I had actually seen this show before, but this didn’t stop it from being bitingly funny, and a bit depressing and relevant for those who are graduating soon. Without spoiling the plot, this show is about an evil corporate machine called the Penderson Brothers, who are recruiting new workers and refusing to pay tax. The Evil Free Market Capitalist and the big dog in charge of the company was played by an incredibly sinister Lewis Dunn, and his antagonist was an adorable, Socialist, puppet cat named Whiskers, played by a childishly beguiling Lucy Walters. Their discourse was fantastic, with the naive cat telling Mr Penderson (Dunn) that “Sharing is great!” and singing a song about the distribution of goods. Who wins? The evil capitalists or the socialist cat holding protests outside the office? I’m not going to tell you as it will ruin the plot.
A particular highlight was when the cops turned up, working for the capitalist bosses, and ‘kettled’ the kitty, as in they shoved her in a kettle (not Lucy, the cat on her hand).
Although apparently the scene changing was a bit clunky, I think that this was something only noticed by the cast and the mistakes covered up seemed like they were doing it on purpose to my untrained eye. Perhaps this is where their improv skills came in.
The socialist cat being ‘kettled’.
Meg Rocky playing an evil employer (making me feel bad about my probable 2.1).
Stephen Harper switching his friendly Scouse accent for a playground bully growl as an elevator attendent/head of HR.
The fact it made me feel both depressed about one day graduating into the big bad neoliberal world but also charmed and I was able to laugh about it!
Thomas Cocker’s versatility, being able to be a charming yet gluttonous childish figure one minute and an annoying lift attendant the next.
There was this dermatologist joke with some evil wizard types which cropped up – it seemed a bit random but maybe I just didn’t get it!

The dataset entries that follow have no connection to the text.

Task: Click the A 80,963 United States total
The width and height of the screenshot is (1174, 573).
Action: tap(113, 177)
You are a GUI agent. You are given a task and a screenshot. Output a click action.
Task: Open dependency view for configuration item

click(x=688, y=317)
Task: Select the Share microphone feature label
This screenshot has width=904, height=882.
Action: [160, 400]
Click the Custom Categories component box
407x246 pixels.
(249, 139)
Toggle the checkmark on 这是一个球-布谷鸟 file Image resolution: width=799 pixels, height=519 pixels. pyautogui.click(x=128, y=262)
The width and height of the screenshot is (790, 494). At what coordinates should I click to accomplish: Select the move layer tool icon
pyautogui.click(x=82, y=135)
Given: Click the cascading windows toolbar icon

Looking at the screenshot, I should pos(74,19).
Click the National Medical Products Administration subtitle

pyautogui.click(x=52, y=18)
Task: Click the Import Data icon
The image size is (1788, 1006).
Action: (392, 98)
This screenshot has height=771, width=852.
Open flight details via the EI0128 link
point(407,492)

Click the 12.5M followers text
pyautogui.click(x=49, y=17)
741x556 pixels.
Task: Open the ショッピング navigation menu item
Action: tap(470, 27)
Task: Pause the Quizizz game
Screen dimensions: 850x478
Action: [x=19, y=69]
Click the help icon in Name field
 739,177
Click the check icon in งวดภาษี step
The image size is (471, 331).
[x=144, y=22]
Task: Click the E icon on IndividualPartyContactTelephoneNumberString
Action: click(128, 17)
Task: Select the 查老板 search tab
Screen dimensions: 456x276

Not their fault, but the audience wasn’t getting into it enough so the vibe wasn’t as good as it will probably be at the Fringe (they were probably suffering from examination blues)
Overall, it was very well-written and topical for students, and stoked the fire of my inner Marxist. The cast will probably do very well in Edinburgh and I wish them luck! If you want to catch it, go to the Dixon Theatre tonight at 7:30, it’s free!